## WORK TO BE COMPLETED
Each line in the entries below that holds the string "agent" must be copied.

◇ ◇ ◇ ◇ ◇ ◇ ◇

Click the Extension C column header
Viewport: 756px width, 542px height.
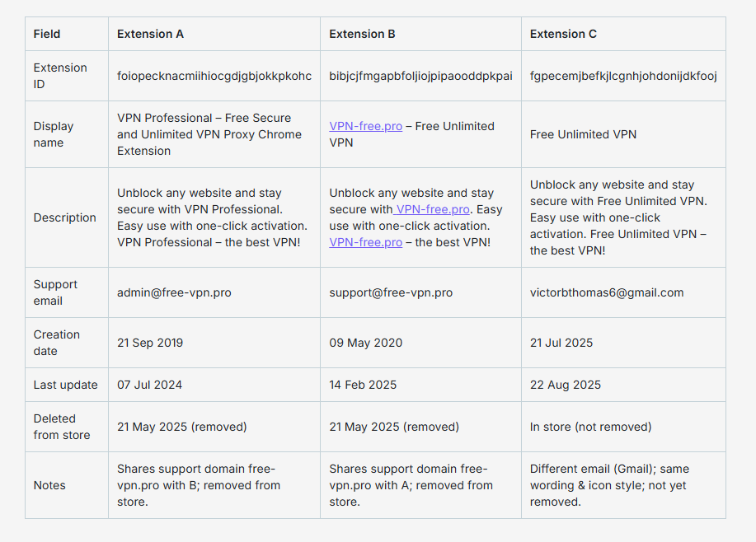coord(563,34)
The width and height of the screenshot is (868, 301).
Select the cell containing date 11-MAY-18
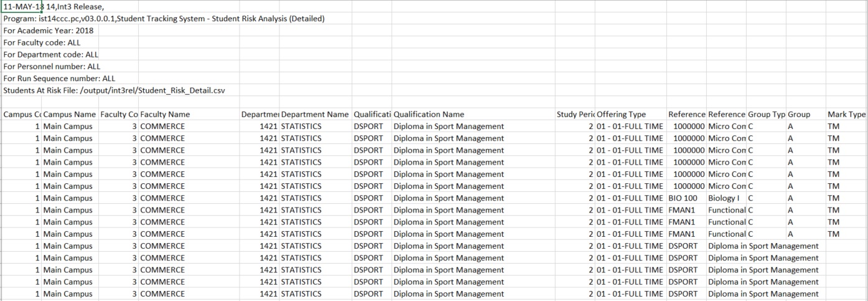pos(21,7)
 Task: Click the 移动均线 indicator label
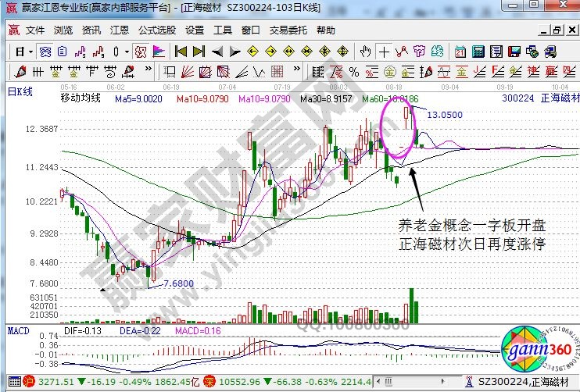click(80, 100)
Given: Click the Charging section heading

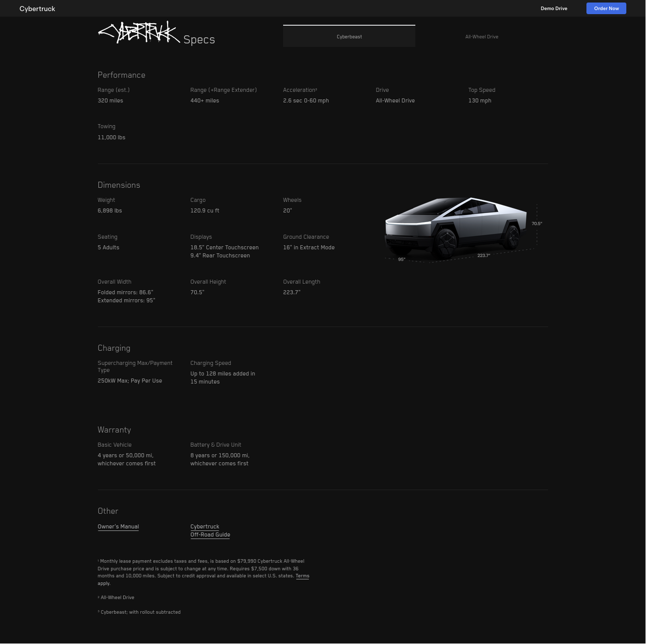Looking at the screenshot, I should 114,348.
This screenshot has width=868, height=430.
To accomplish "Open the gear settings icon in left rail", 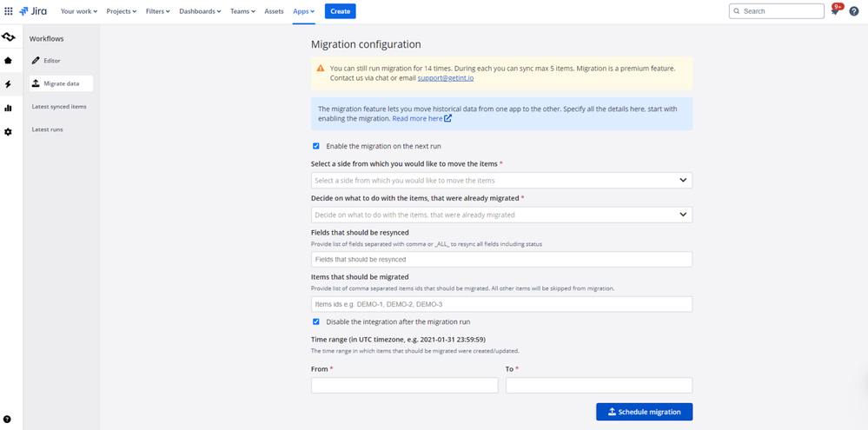I will pyautogui.click(x=8, y=132).
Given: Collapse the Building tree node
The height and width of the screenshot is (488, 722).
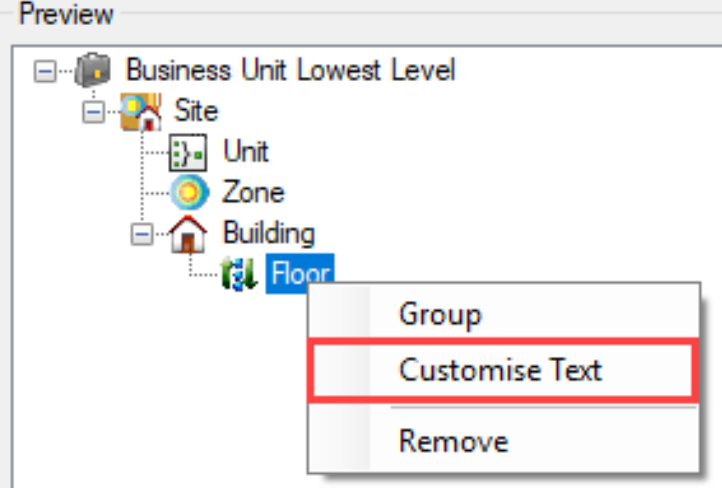Looking at the screenshot, I should click(x=141, y=234).
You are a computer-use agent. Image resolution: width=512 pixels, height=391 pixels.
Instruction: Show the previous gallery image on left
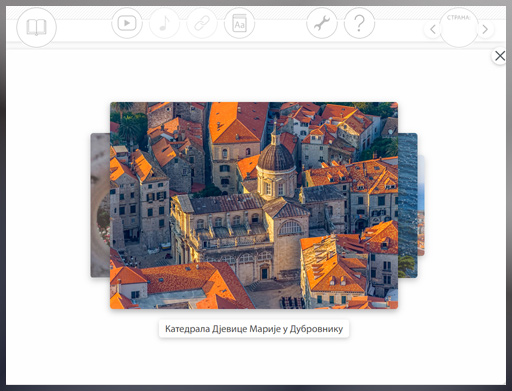(100, 205)
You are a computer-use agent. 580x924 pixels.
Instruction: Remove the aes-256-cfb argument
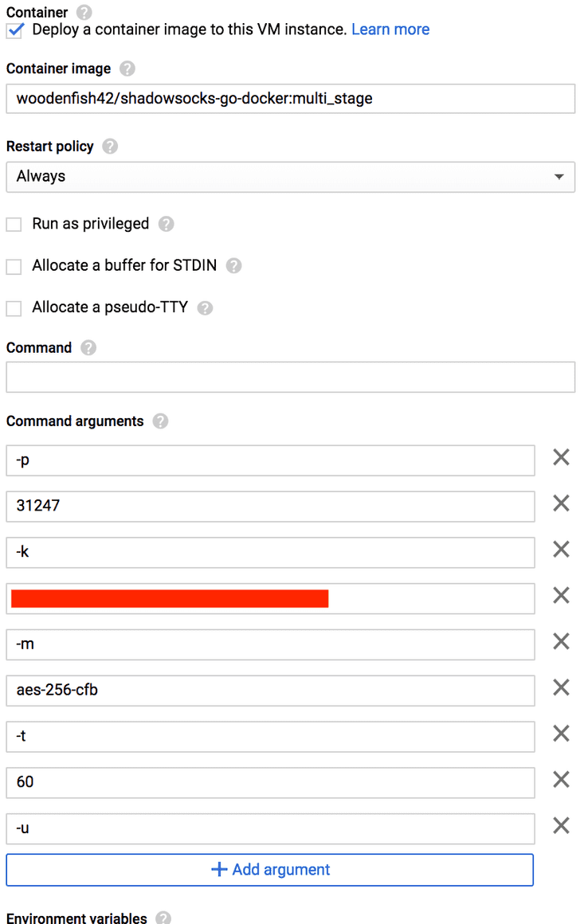(x=561, y=688)
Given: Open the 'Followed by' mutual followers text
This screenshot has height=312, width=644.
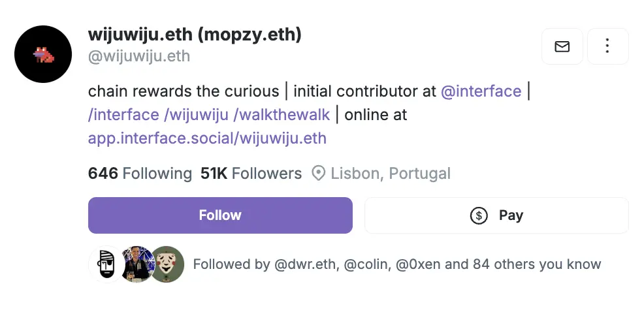Looking at the screenshot, I should coord(396,264).
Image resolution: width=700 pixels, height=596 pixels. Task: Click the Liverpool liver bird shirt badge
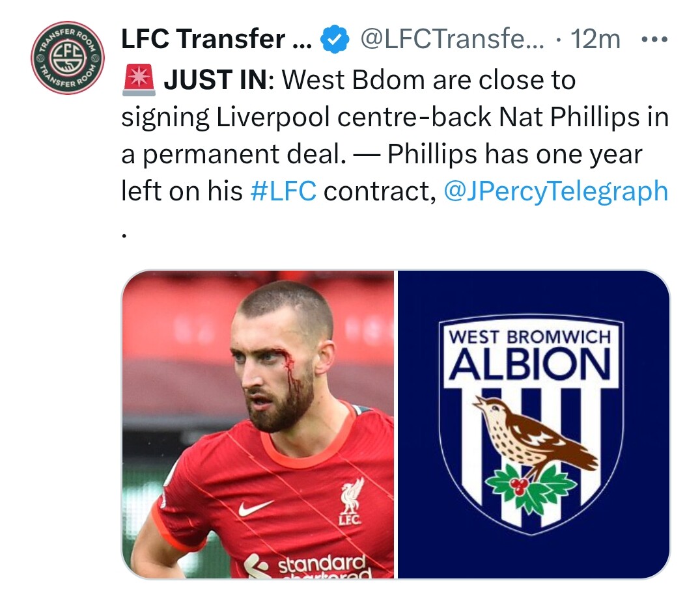click(351, 501)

◇ ◇ ◇ ◇ ◇ ◇ ◇

## EXERCISE RESPONSE
You are a computer-use agent. Image resolution: width=512 pixels, height=391 pixels.
You are a computer-use agent. 580x924 pixels.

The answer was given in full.